Saved entries
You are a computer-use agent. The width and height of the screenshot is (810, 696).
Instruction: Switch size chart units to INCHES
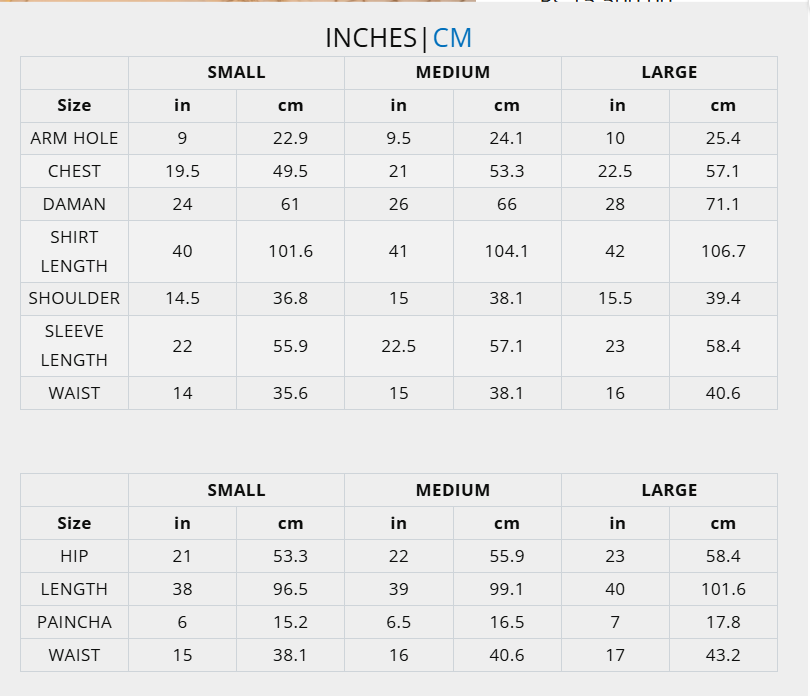[x=371, y=38]
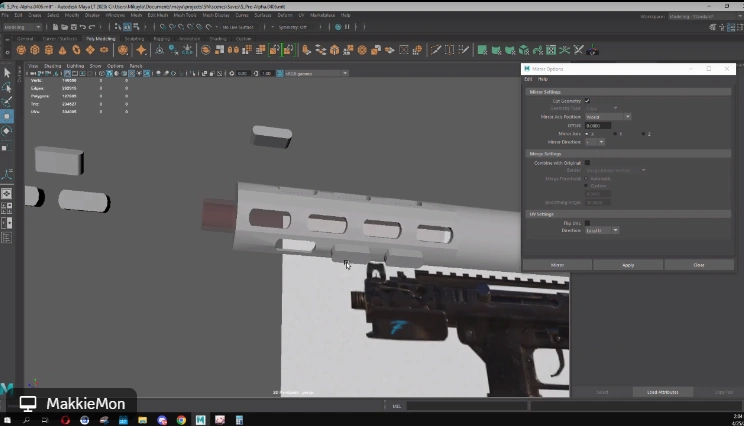Viewport: 744px width, 426px height.
Task: Open the UV Direction dropdown
Action: click(601, 230)
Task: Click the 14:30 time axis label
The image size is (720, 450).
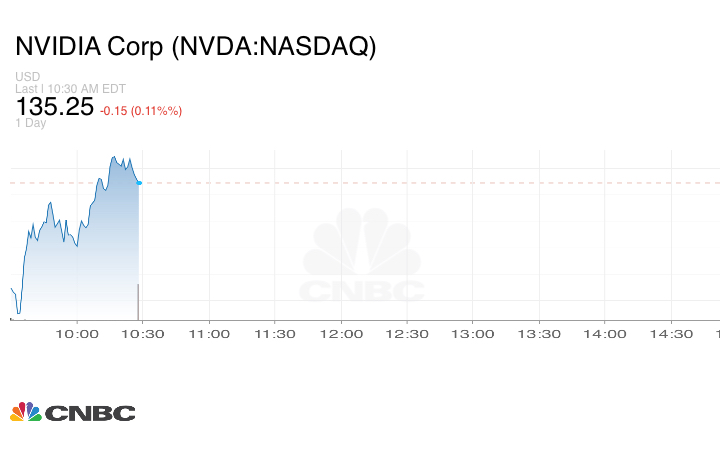Action: click(671, 334)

TASK REQUIREMENTS → A precise copy of each record, with the images removed, should be output.

RESULT →
You are a computer-use agent. The width and height of the screenshot is (810, 696).
Instruction: Switch size chart units to INCHES
[x=371, y=38]
Viewport: 744px width, 426px height.
Task: Open the UV Direction dropdown
Action: click(601, 230)
Task: Click the 14:30 time axis label
The image size is (720, 450).
Action: click(671, 334)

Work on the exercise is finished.